Most people are going to have an umbrella policy, which is going to put an additional limit of insurance on a lawsuit.Let’s say you have a million dollar per current general liability policy, an umbrella policy is going to give you another million and two, a million three, million four, depending upon either lender requirements or personal risk tolerance.

The first two pretty much 100% of people have, an umbrella probably 90% of people have. Some of the other coverages that people aren’t thinking about that I would – I’m not telling you to buy it, I’m telling you to think about it. First and foremost, would be directors and officer’s coverage. If you’re taking money from outside investors, you desperately need a director and officer’s policy because what it’s going to do is it’s going to protect you from lawsuits from your investors.

Let’s say you go out and you say, “I’m going to make you 7% on this deal, you’re going to get a small kicker by way of equity.” Whatever happens, right? The deal doesn’t go as you planned as your proforma said it was going to go, they sue you for not living up to your expectations and first of all, you’re going to have to pay for defense cost, right? You’re going to have to hire an attorney to help yourself and second of all, you might lose and pay a settlement. As long as you’re not acting nefariously, right? If you’re cheating them purposefully, the policy’s not going to respond. As long as it was something that was out of your control, right?

[0:05:06.9] WS: I guess, how many times have you seen someone actually be sued by investors, where this coverage would kick in?

[0:05:12.5] DM: Lots. Not in the last five years because an interest rates are so good that it’s relatively hard to screw it up, bad enough to where you’re losing a bunch of money. But my concern is, when the interest rates eventually flip and you can’t refi your way out of trouble, that’s when I think these lawsuits are going to go through the roof. 

Now, the insurance companies will respond to that and raise rates on it, my suggestion would be to buy early, lock in the low rates and then you have at least some leverage as rates start to increase to say, “Hey, I’ve been with you for 10 years, I’ve never had a loss.” You built some history with the insurance company to help keep your rates down. 

But to be honest, it hasn’t been something that in the current interest rate environment has been used a ton but it’s because of that, its’ cheap coverage and it is a catastrophic type of risk.
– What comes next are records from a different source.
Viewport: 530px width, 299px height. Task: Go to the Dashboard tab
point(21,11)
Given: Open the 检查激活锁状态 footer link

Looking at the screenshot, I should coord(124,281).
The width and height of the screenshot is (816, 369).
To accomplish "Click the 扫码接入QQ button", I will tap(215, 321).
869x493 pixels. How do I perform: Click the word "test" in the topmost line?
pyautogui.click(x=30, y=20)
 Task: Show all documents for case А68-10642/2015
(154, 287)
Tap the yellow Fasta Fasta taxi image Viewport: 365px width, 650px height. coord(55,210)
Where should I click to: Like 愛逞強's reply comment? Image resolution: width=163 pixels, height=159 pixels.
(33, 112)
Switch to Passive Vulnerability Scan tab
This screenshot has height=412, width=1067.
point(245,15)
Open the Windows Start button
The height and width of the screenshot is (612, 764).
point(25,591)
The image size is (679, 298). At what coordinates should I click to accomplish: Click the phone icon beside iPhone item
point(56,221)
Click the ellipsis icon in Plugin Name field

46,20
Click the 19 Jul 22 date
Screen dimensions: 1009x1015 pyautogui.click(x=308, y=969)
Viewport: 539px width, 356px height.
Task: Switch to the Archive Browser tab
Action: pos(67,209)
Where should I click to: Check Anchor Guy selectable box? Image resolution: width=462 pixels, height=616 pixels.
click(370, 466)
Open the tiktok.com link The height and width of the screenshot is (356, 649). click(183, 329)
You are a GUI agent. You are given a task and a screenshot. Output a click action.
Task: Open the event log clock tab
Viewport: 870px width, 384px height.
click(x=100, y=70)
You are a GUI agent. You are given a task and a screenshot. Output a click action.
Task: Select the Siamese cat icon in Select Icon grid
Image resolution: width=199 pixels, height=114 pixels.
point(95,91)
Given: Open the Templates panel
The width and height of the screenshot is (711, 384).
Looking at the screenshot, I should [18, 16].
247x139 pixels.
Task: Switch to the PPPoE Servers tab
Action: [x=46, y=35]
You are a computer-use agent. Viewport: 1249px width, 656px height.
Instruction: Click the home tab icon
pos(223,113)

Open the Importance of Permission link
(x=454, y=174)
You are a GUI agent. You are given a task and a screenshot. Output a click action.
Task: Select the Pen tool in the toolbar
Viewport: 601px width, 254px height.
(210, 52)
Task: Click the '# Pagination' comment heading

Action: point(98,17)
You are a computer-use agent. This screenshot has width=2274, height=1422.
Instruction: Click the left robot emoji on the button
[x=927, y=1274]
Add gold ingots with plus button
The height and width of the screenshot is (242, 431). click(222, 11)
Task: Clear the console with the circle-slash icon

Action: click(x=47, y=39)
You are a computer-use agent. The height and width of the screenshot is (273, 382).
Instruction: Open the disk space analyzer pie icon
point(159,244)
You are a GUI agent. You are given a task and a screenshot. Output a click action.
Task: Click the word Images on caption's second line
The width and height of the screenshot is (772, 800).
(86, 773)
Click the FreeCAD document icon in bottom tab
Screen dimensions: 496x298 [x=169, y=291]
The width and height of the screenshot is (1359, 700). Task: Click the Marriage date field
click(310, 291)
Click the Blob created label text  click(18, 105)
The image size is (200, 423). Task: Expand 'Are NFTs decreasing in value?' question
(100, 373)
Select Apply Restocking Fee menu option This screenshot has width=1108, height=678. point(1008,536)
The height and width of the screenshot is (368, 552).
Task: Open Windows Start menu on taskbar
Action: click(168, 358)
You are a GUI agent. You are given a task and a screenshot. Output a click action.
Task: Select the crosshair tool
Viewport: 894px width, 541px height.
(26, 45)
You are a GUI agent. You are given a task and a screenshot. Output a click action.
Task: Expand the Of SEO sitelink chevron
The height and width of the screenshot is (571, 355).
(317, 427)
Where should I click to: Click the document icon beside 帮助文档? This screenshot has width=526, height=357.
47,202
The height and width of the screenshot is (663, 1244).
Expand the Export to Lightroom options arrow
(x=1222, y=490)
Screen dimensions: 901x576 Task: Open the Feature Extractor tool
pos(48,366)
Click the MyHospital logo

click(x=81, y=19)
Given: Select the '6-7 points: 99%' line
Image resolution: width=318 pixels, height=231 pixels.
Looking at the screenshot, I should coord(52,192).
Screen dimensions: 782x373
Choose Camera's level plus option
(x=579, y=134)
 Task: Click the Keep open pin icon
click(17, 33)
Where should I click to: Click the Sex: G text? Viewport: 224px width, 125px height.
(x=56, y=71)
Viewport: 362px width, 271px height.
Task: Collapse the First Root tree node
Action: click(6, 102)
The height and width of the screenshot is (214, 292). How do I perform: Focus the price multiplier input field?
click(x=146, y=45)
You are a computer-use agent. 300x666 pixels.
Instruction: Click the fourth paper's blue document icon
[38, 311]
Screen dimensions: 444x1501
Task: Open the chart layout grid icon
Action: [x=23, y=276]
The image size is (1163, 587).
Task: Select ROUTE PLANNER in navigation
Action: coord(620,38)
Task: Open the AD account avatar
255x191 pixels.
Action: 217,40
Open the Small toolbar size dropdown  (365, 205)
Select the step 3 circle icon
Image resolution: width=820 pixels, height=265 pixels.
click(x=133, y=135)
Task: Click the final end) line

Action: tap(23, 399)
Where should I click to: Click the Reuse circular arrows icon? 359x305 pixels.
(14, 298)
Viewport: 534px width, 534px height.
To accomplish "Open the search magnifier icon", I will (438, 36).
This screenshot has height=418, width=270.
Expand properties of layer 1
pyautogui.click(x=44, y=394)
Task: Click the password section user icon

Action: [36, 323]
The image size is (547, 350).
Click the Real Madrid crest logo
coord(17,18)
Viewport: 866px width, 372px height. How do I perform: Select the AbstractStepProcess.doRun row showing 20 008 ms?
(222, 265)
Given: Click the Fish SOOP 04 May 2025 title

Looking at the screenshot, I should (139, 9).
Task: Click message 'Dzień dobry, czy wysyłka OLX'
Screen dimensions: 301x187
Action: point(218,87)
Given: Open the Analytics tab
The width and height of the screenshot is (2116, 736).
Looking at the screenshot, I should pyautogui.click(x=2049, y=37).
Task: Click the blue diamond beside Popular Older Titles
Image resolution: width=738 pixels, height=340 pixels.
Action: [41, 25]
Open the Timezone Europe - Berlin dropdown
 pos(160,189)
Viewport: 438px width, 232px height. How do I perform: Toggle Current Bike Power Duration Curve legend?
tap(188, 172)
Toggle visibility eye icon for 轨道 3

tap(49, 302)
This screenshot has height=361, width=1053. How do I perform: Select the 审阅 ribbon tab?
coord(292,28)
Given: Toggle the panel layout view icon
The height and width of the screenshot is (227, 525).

My goal is always to get the catastrophic risk off of your books. It would be probably number two behind literally like a fire burning your building down of catastrophic type of vents that could take you to zero.

[0:06:15.8] WS: The directors and officer’s coverage, is that something that would cover just you as an individual, you know, then it wouldn’t cover all properties or you know, what your – things you’re working on or is that property specific?

[0:06:28.8] DM: It will name you individually on it, right? You would have to disclose which LLCs or whatever, whatever entities you want it to cover. They’re going to have a list of all investments that you are active in and seeking coverage in. Usually, the common denominator of that is investments that you have kind of managing control over.

Another way to put it would be to have like common majority ownership. 50.1% or more ownership in, you can put all of those on to one policy. You can get a little cute with that as well but that’s a good rule of thumb.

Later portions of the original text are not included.